After reading your comments about Yamaha's Flat Track racing attempt with their XS 650, I began searching my memory for what I remembered.  What I remember confirms what you said about their inherent weaknesses.  I remember seeing one of the Yamaha factory entries with massive welds all around the cases.  If I remember right, when they increased the engine size to 750cc, they began pulling the cylinder studs out of the cases.  Nearly half a century has past since those days.  Is this what you remember? 

    

Aug 17, 2020 - 12:13:55 PM

397 posts since 1/28/2011

quote:
Originally posted by Frisco Fred
quote:
Originally posted by latigo1

Thanks John, for starting the thread.
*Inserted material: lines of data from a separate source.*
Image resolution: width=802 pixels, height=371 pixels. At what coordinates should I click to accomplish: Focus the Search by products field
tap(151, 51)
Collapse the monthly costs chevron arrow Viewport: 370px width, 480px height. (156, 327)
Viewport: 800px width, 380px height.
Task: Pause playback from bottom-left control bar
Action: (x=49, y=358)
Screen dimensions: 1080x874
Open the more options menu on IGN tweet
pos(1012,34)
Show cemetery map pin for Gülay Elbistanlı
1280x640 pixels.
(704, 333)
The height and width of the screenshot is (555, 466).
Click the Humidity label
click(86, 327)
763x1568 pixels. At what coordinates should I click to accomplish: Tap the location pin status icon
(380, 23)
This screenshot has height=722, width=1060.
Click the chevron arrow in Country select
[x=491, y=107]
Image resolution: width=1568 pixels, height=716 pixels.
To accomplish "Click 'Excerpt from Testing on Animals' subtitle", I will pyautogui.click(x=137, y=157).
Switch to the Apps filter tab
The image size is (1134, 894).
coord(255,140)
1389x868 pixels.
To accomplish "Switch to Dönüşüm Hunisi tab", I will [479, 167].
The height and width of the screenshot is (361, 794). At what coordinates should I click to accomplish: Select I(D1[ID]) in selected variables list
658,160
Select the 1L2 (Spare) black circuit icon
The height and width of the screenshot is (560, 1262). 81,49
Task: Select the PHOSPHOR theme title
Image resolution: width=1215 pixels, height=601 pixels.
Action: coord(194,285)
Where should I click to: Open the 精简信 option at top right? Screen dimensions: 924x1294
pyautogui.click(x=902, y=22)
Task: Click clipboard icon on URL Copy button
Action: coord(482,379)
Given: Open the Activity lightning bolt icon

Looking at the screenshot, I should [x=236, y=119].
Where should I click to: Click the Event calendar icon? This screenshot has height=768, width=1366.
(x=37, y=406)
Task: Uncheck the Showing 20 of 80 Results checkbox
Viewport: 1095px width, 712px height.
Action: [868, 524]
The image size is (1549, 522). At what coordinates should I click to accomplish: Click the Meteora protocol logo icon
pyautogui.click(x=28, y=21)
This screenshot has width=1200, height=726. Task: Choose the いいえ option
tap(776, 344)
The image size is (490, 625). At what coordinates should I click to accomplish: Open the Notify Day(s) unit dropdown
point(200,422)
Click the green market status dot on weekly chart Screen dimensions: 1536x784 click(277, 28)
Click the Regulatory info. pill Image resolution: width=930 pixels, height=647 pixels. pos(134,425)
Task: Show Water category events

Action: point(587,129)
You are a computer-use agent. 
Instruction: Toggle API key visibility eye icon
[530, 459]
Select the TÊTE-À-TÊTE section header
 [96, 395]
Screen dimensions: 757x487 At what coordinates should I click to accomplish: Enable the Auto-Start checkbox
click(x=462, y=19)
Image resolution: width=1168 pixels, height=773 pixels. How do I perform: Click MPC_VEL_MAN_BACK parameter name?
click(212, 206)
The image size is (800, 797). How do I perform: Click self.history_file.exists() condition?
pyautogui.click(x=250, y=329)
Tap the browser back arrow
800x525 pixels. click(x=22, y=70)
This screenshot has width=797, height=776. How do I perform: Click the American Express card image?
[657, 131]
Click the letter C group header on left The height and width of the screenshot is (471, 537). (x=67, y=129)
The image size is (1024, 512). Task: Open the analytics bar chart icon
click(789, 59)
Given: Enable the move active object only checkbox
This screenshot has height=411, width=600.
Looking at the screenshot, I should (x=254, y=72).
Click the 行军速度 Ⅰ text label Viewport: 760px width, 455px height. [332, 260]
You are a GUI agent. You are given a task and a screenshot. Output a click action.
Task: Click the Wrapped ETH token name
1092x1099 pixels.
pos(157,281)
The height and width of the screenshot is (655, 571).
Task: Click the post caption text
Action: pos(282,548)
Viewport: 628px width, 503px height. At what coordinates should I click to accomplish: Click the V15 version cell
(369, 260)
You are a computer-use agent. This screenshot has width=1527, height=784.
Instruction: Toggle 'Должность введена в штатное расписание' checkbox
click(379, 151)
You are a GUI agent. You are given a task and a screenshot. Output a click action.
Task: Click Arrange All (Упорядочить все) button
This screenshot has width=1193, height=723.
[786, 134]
Dirt track racing was a big part of my life for over 30 years and it brought back a lot of memories.


After reading your comments about Yamaha's Flat Track racing attempt with their XS 650, I began searching my memory for what I remembered.  What I remember confirms what you said about their inherent weaknesses.  I remember seeing one of the Yamaha factory entries with massive welds all around the cases.  If I remember right, when they increased the engine size to 750cc, they began pulling the cylinder studs out of the cases.  Nearly half a century has past since those days.  Is this what you remember? 

    


Yes, that is what I remember also.  The cylinder studs were a weak point.  If I remember right, the flanges the studs went through on the cylinders would also break off.  The cases would also break around the main bearings, and some of that welding you mention was to reinforce the cases.  That old engine was fine for a 650cc 40 horsepower street bike, but just didn't have the strength to handle the extra stress of a 750cc 80 horsepower race engine.